About the time their elder child was ready to start college, the Lees ended their 14-year missionary journey and moved back home to the Pee Dee Region in South Carolina. “Bobby” went to Nyack College in New York, an institution with roots as a missionary training school, and one, consequently, that was often attended by missionary kids. But he eventually decided to move home and go to the local public college, a place called Francis Marion.
His mother was a grad. It was close to home.
“It just made sense,” Lee says.
Lee flourished at FMU, graduating with one of the university’s first business degrees. He went to law school at the University of South Carolina. He returned to the Pee Dee area, to Florence, to begin crusading for a variety of clients in a practice that has now stretched to 30 years.
That was his first calling. His second came in the late 1990s, when he learned his collegiate alma mater was floundering. He began a new career of sorts, crusading this time as a member of the FMU Board of Trustees for the changes needed to get his school fixed. After affecting what was really the one absolutely necessary change – bringing Dr. Fred Carter to FMU as president – he set about doing all he could to support the man he calls “the greatest college president ever.”
“I can still remember the first time (a group of the trustees) went to see (Fred Carter),” says Lee. “There was this little bald-headed guy in his office at the (South Carolina) Budget and Control Board, smoking a pipe. It didn’t take long being around him to see that he was the person we needed. It was apparent the first time he walked into a meeting. You could feel the energy. He already understood all the problems, and was already working on ways to solve them. It’s not an overstatement to say he saved us. I’m just glad to be around him. He made all the hours I’ve put in well worth it.”

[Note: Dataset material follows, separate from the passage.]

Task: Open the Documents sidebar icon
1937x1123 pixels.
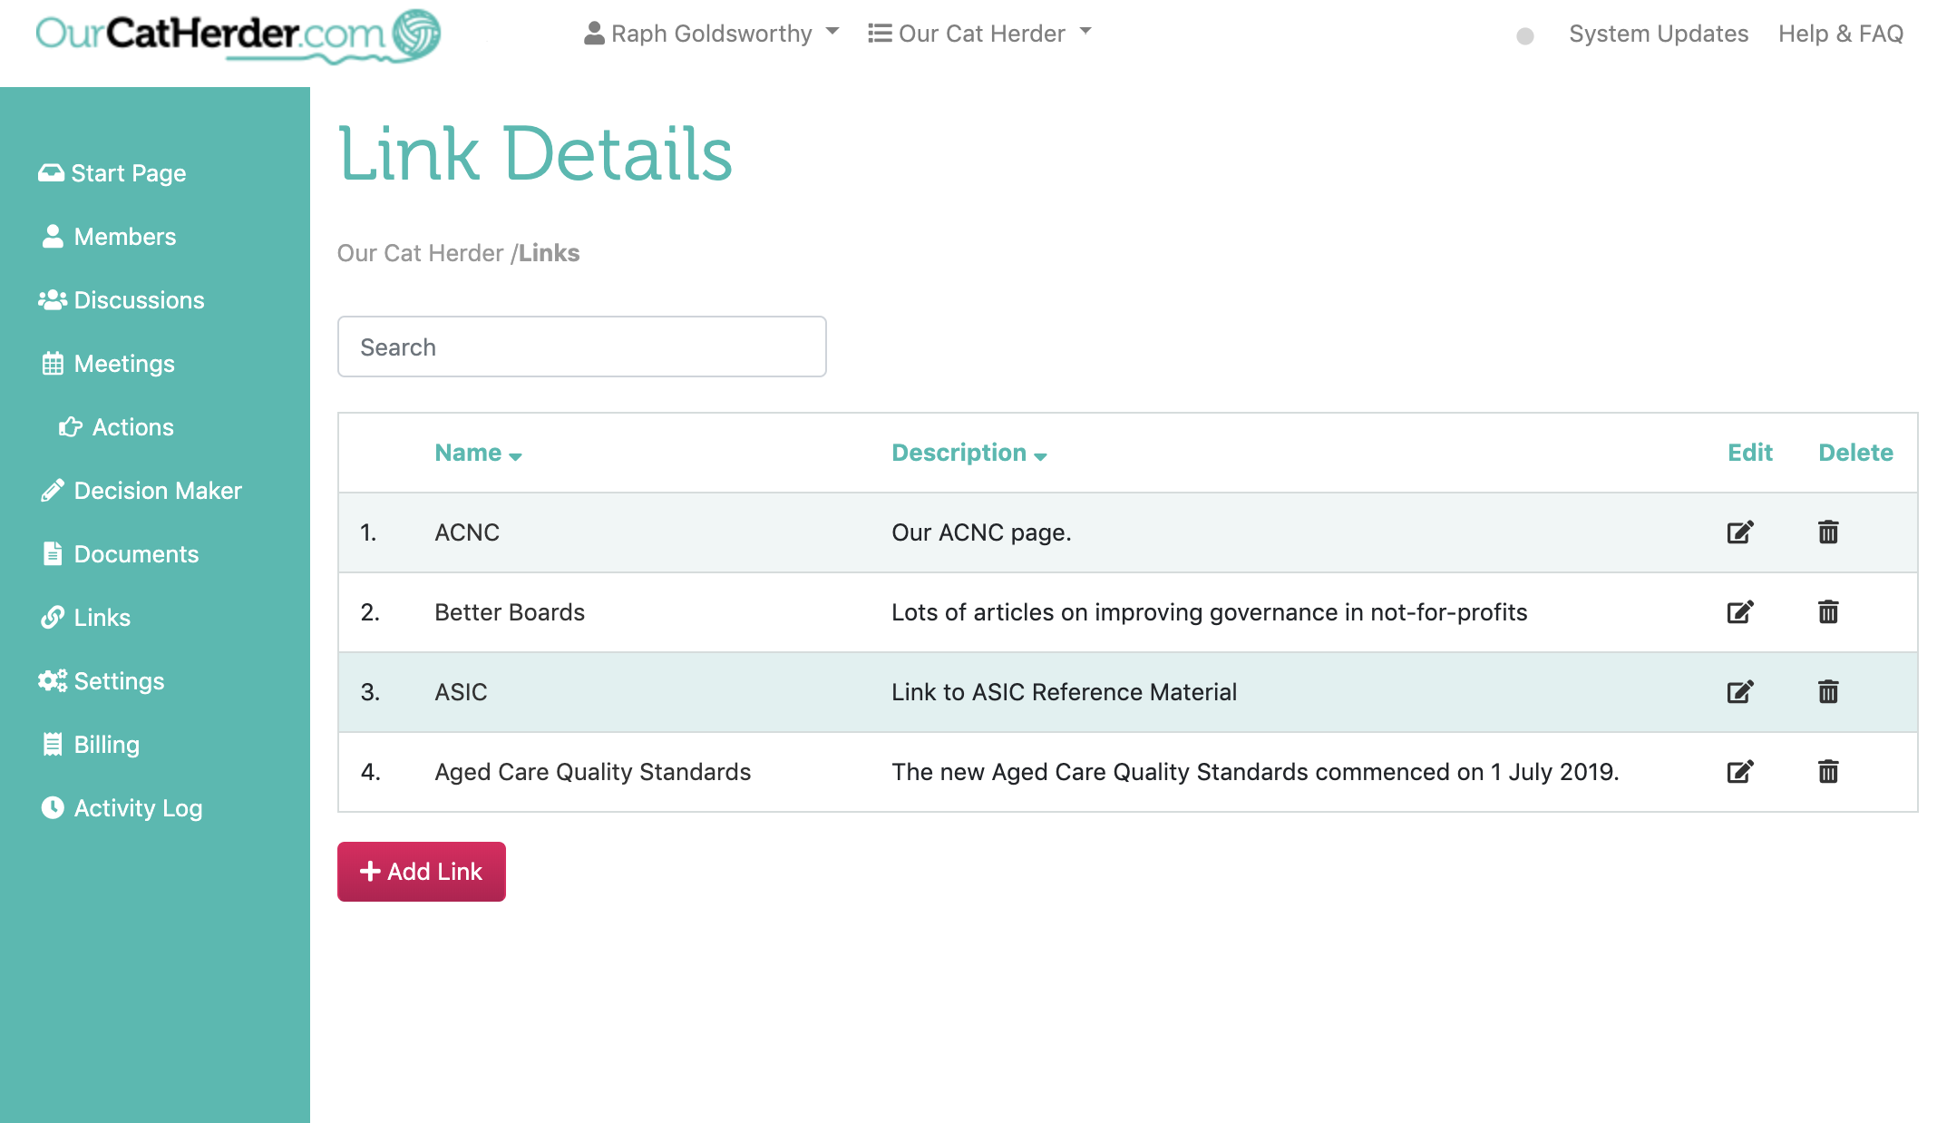Action: [x=54, y=553]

Lee says he’s comfortable with his board of trustee work being his legacy. As he learned years ago in Africa, the world is a big place but everyone can find a worthwhile place in it.
“Friends will sometimes ask me, ‘when are you getting off the board?’ They figure it’s a big burden and that I’m always ready to go,” he says. “I tell them ‘no, I’m not going anytime soon if I can help it. What I’m trying to do is to figure out what’s next?’
“I’ve become addicted to ‘what’s next?’ I guess you could say. There’s never an end, a stopping point, at FMU. That’s not the way it works here. As long as there’s one first generation student out there who can be helped, then we’ll be looking for new ways to help them. I want to be a part of that.”